▶ [STATED TASK]: Convert every line of the entries below into a Markdown table with the columns "Row" and "Line", numbering each row and skipping blank lines. Keep the pictures out of your answer.

(Data on locating visible targets)
= = = = = = =
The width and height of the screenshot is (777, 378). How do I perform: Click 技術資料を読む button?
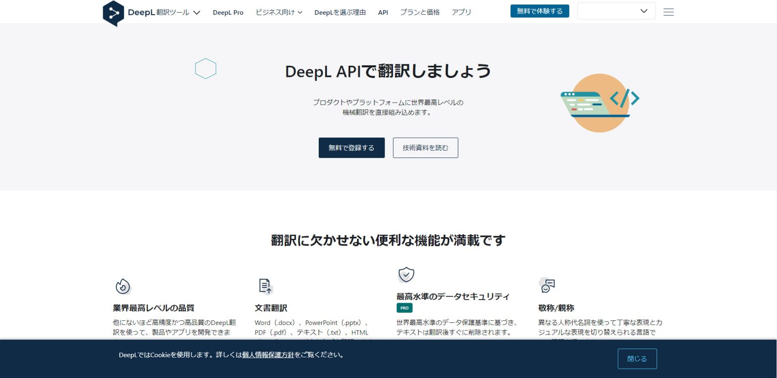(x=425, y=148)
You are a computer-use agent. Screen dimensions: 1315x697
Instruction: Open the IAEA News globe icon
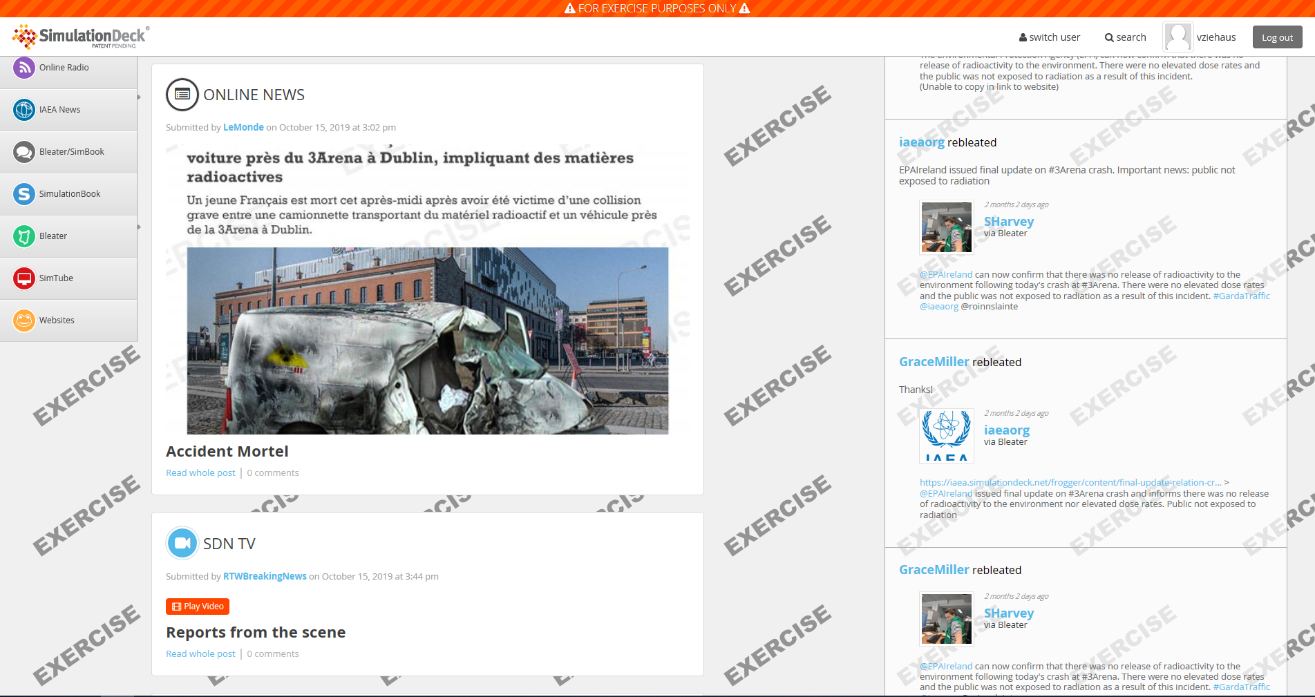click(x=24, y=110)
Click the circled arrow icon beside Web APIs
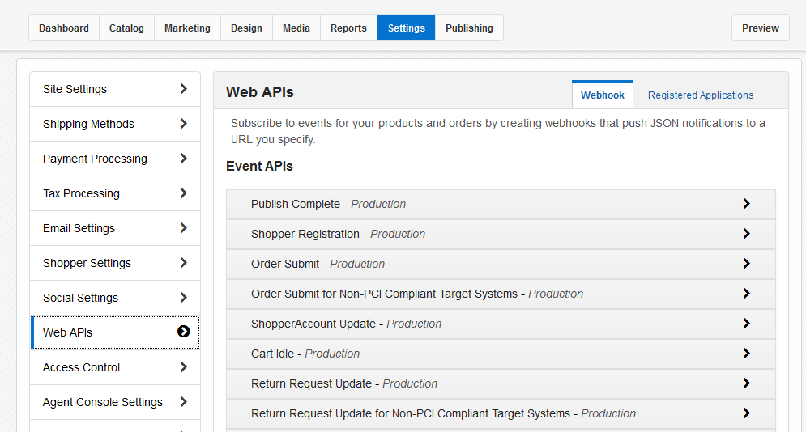Image resolution: width=806 pixels, height=432 pixels. point(183,332)
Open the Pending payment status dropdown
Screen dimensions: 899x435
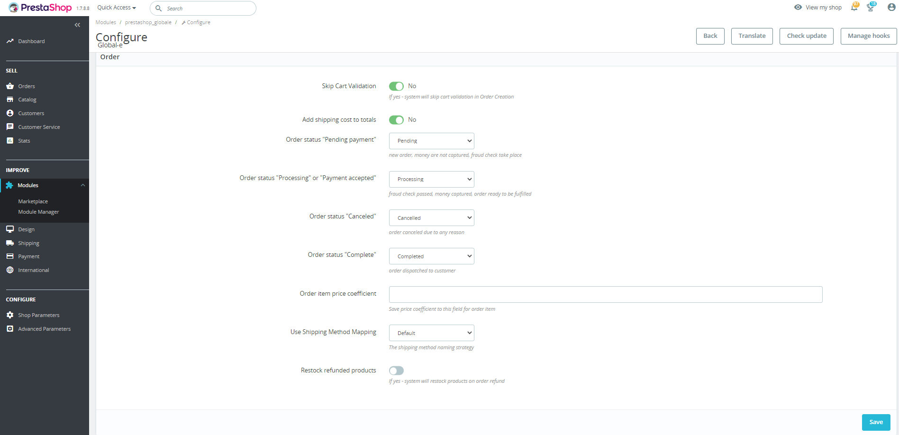click(431, 141)
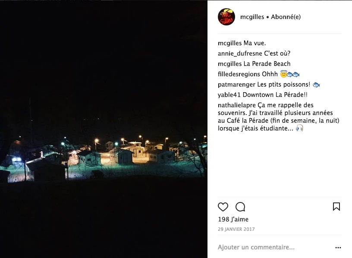Open the night photo of fishing cabins
The height and width of the screenshot is (258, 352).
pos(104,129)
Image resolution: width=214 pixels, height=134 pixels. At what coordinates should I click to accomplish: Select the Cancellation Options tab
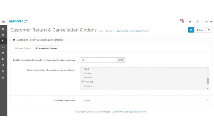tap(46, 48)
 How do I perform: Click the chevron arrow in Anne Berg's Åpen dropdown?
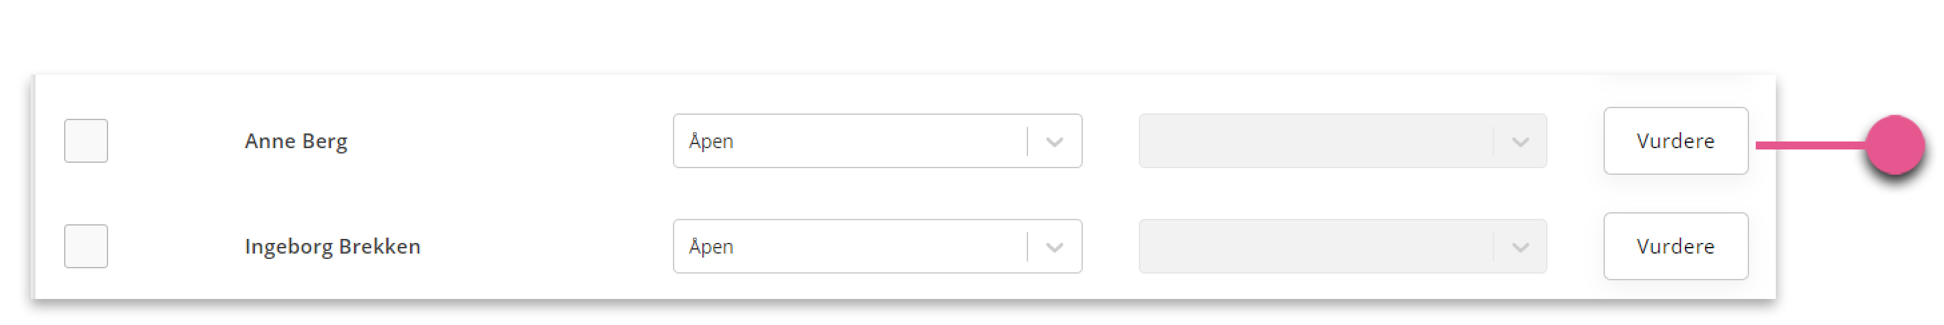(x=1054, y=142)
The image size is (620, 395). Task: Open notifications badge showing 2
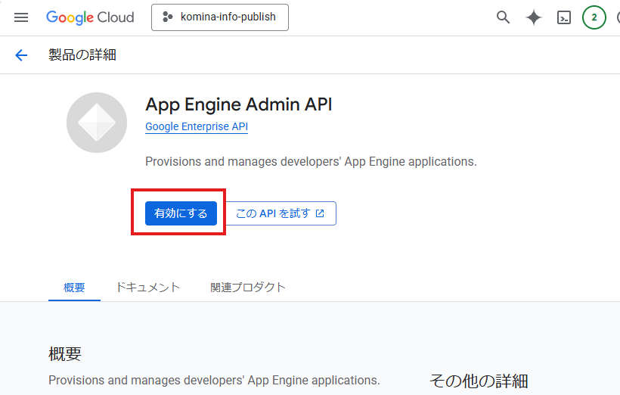click(x=594, y=17)
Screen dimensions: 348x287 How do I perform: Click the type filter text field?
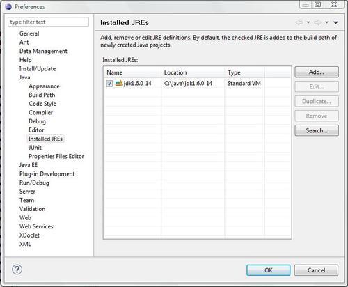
= = = = = = =
▶ [EXERCISE RESULT]:
| Row | Line |
|---|---|
| 1 | The width and height of the screenshot is (777, 378). How do I perform: Click 技術資料を読む button? |
| 2 | (x=425, y=148) |
| 3 | You are a computer-use agent. Screen dimensions: 1315x697 |
| 4 | Instruction: Open the IAEA News globe icon |
| 5 | click(x=24, y=110) |
| 6 | Click the circled arrow icon beside Web APIs |
| 7 | Image resolution: width=806 pixels, height=432 pixels. point(183,332) |
| 8 | Open the Pending payment status dropdown |
| 9 | Screen dimensions: 899x435 |
| 10 | click(431, 141) |
| 11 | Open the night photo of fishing cabins |
| 12 | The height and width of the screenshot is (258, 352). |
| 13 | pos(104,129) |
| 14 | Image resolution: width=214 pixels, height=134 pixels. At what coordinates should I click to accomplish: Select the Cancellation Options tab |
| 15 | tap(46, 48) |
| 16 |  How do I perform: Click the chevron arrow in Anne Berg's Åpen dropdown? |
| 17 | (x=1054, y=142) |
| 18 | The image size is (620, 395). Task: Open notifications badge showing 2 |
| 19 | click(x=594, y=17) |
| 20 | Screen dimensions: 348x287 How do I perform: Click the type filter text field? |